I occasionally attend a meeting where a good hard core of the membership text, read books or listen to Ipods during the meeting. It's in an institution and you only get in there by being sectioned under the mental health act or as an option for the last 6 months of your jail sentence. It really is the last stop and most of them are dead within two or three years.
Once in a while we find someone who really does want the message and are willing to go to any lengths to get it. They show this by listening attentively to all speakers, and getting together with the visiting AAs after the meeting. These ones, though rare, usually recover and it is a joy to watch.
Wow...is all I can say and I think Jerry F was spot on. Read like it was someone else who wrote it. Curious what you get out of the post after that. Have a great day. :)
FS - It would be nice if everyone could understand your individual reasons and where you are at with your own program. Unfortunately they don't and those sort of rules are made just or the betterment of everyone. I guess people think knitting is something you can multitask at better than texting or websurfing.

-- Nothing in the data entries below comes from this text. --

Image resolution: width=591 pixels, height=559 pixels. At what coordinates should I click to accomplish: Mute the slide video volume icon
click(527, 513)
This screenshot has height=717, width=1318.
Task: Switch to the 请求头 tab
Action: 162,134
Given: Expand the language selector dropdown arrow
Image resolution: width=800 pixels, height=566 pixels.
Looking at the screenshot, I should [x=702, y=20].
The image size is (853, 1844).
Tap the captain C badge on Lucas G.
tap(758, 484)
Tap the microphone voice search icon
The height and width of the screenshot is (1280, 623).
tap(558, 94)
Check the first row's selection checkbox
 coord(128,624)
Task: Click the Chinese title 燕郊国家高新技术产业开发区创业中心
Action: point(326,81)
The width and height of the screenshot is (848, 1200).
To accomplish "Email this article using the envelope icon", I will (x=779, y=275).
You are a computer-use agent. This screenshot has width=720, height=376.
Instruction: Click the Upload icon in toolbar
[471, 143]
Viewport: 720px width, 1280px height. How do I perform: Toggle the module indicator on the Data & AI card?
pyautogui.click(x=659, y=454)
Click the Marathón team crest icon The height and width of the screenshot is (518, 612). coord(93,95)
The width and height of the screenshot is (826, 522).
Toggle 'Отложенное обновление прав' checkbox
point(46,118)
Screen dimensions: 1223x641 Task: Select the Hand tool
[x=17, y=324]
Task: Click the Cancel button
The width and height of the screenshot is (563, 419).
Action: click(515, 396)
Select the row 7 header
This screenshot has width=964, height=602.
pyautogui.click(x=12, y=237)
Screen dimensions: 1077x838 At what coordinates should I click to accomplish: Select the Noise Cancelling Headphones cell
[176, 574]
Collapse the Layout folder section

Generally, I believe in that rule about no texting and using phones in meetings. It's the same as if you were doing it in church. It's just rude. Furthermore, in your first few months in AA I would bet you were not texting and were probably more concerned about saiving your own ass. Hence, for the newcomer that is there crying and spilling their guts and looking for some solution when they have no real higher power of their own yet - What are they going to think when you are just sitting there texting?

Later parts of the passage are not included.